──────── INFORMATION SHOWN ────────
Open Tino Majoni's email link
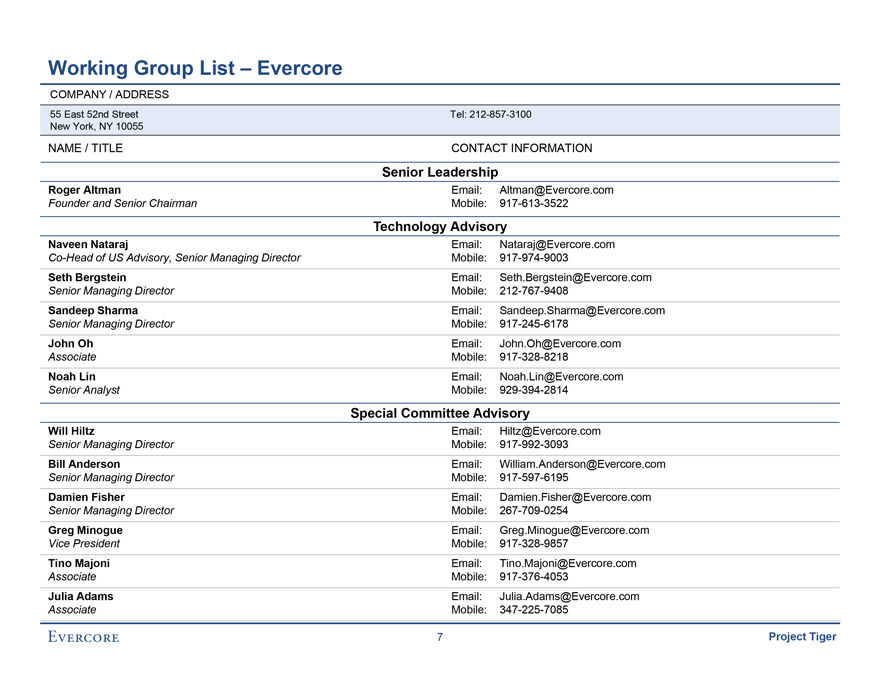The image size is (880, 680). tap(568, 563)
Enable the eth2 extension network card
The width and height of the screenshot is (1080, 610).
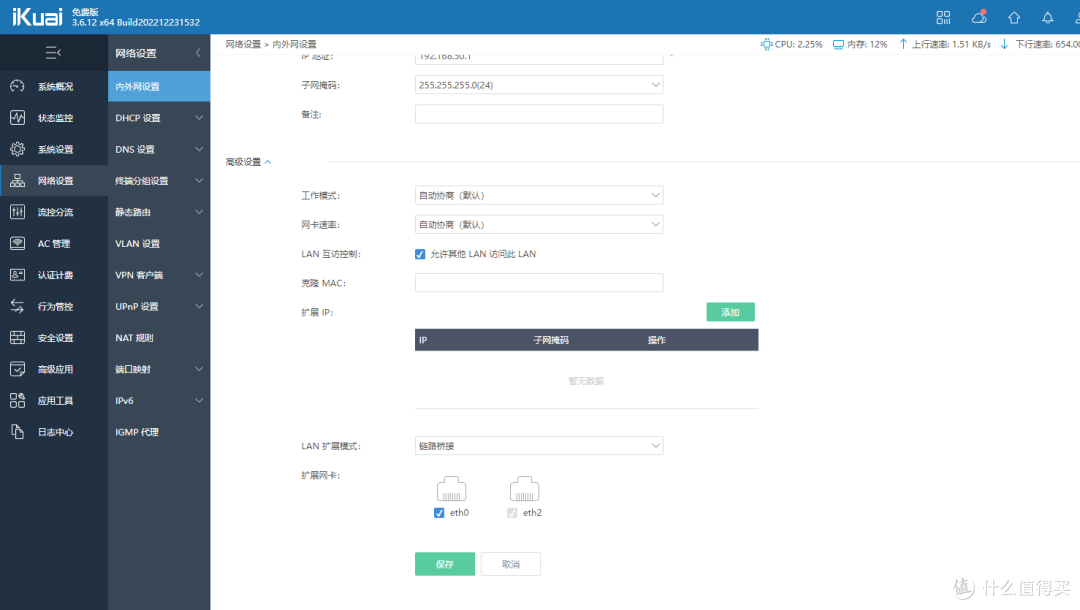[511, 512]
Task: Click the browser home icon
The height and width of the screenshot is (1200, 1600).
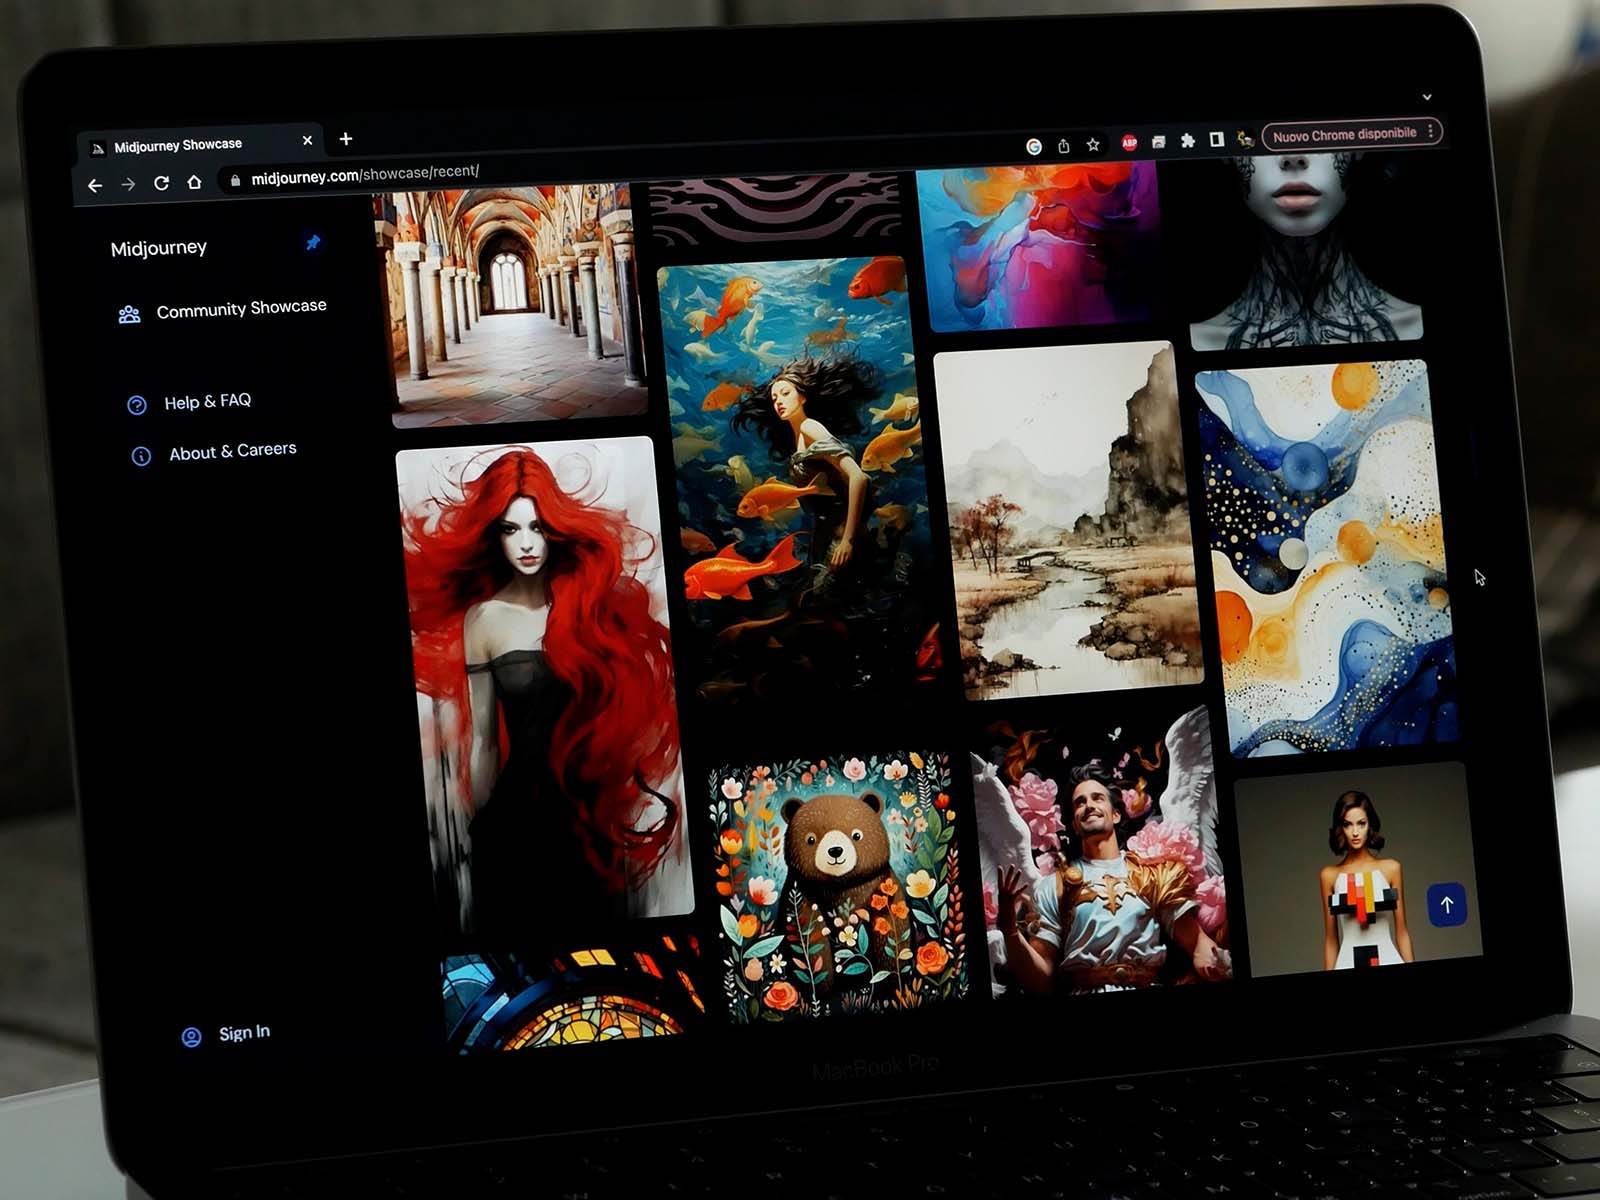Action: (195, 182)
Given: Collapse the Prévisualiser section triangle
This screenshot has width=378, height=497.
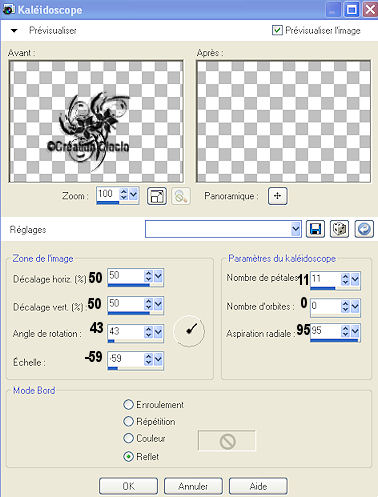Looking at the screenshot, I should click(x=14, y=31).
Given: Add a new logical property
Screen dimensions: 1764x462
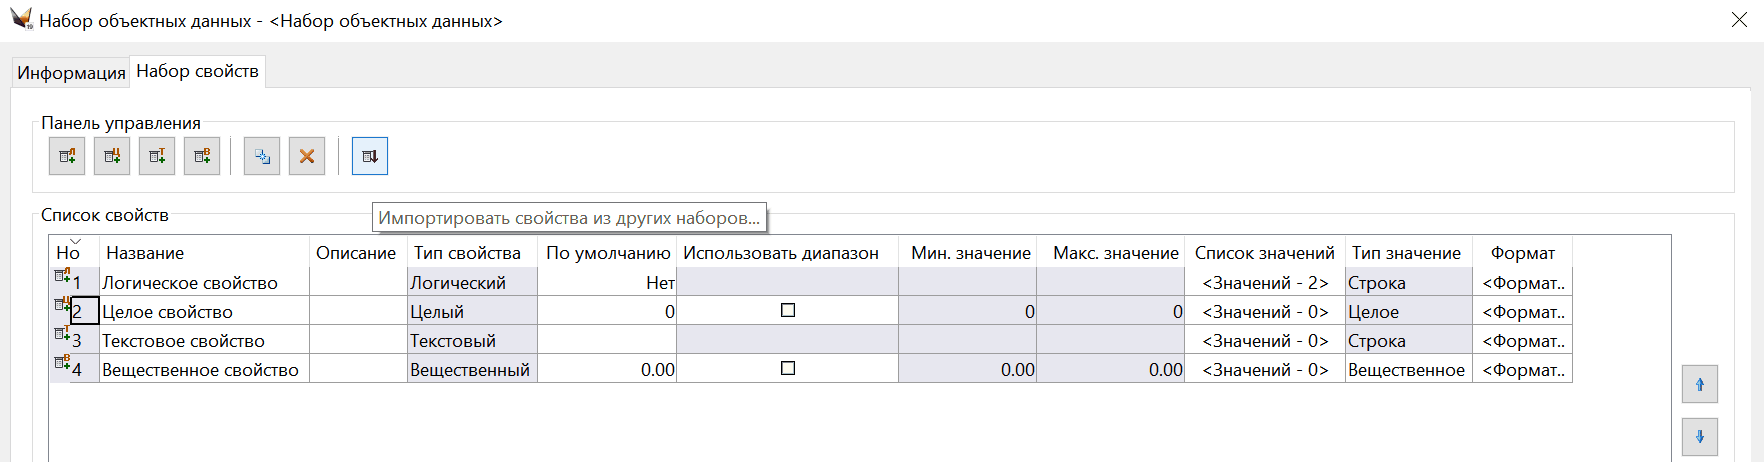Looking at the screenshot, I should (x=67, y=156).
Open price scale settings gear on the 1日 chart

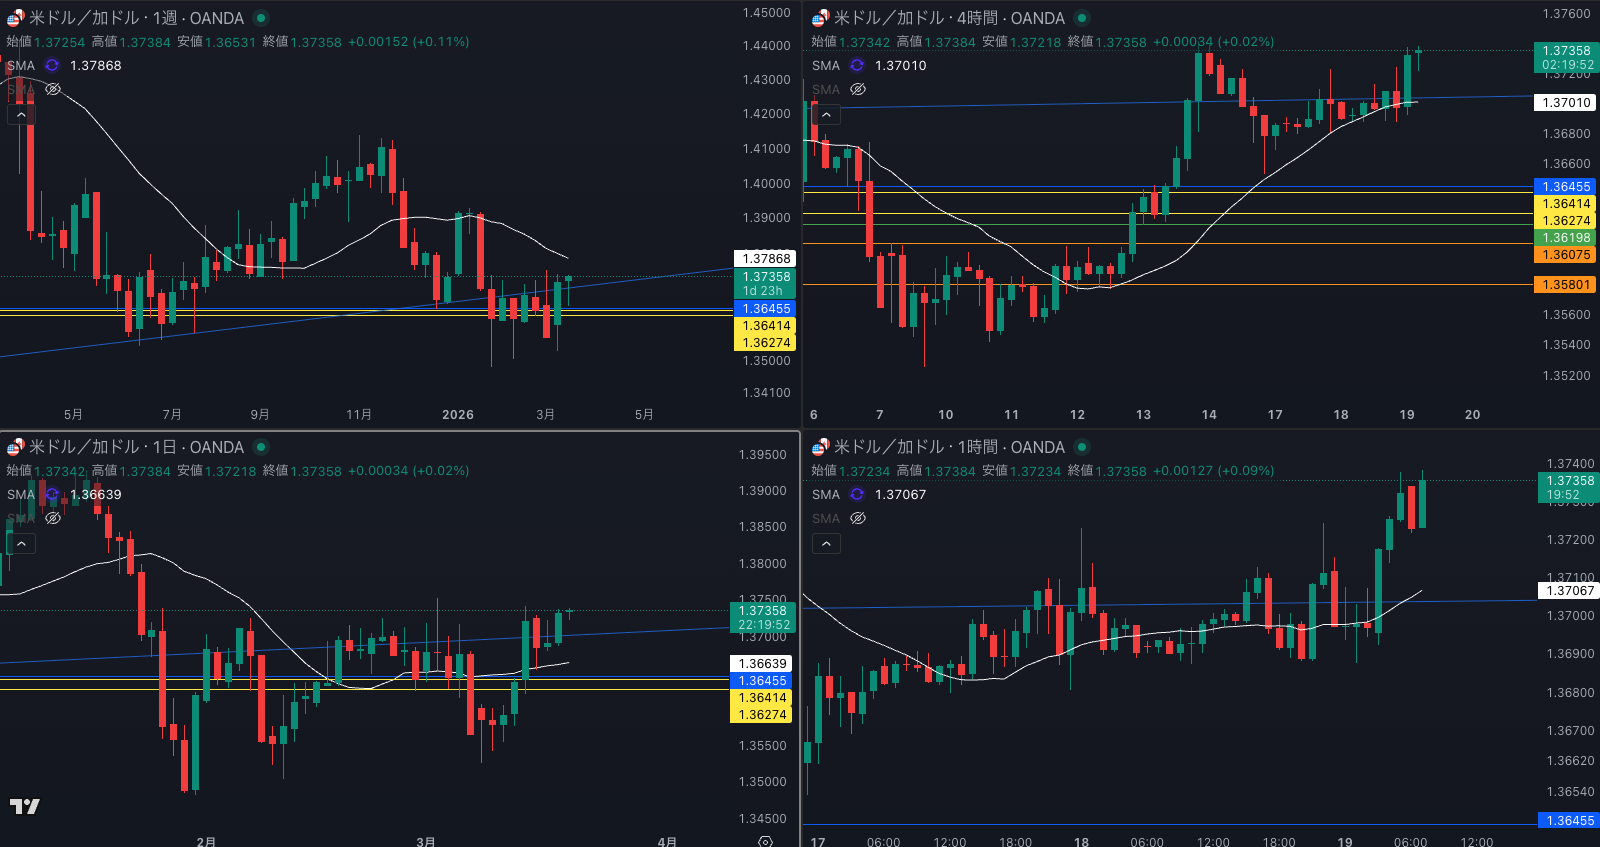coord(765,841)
────────
Print every entry above verbatim but drop the images.

ANSWER FOR THE TASK
Open Tino Majoni's email link
The image size is (880, 680). tap(568, 563)
Enable the eth2 extension network card
The width and height of the screenshot is (1080, 610).
[511, 512]
Task: Click the browser home icon
The height and width of the screenshot is (1200, 1600).
Action: (195, 182)
Given: Collapse the Prévisualiser section triangle
This screenshot has width=378, height=497.
Looking at the screenshot, I should click(x=14, y=31).
Given: Add a new logical property
Screen dimensions: 1764x462
Looking at the screenshot, I should (x=67, y=156).
Open price scale settings gear on the 1日 chart

coord(765,841)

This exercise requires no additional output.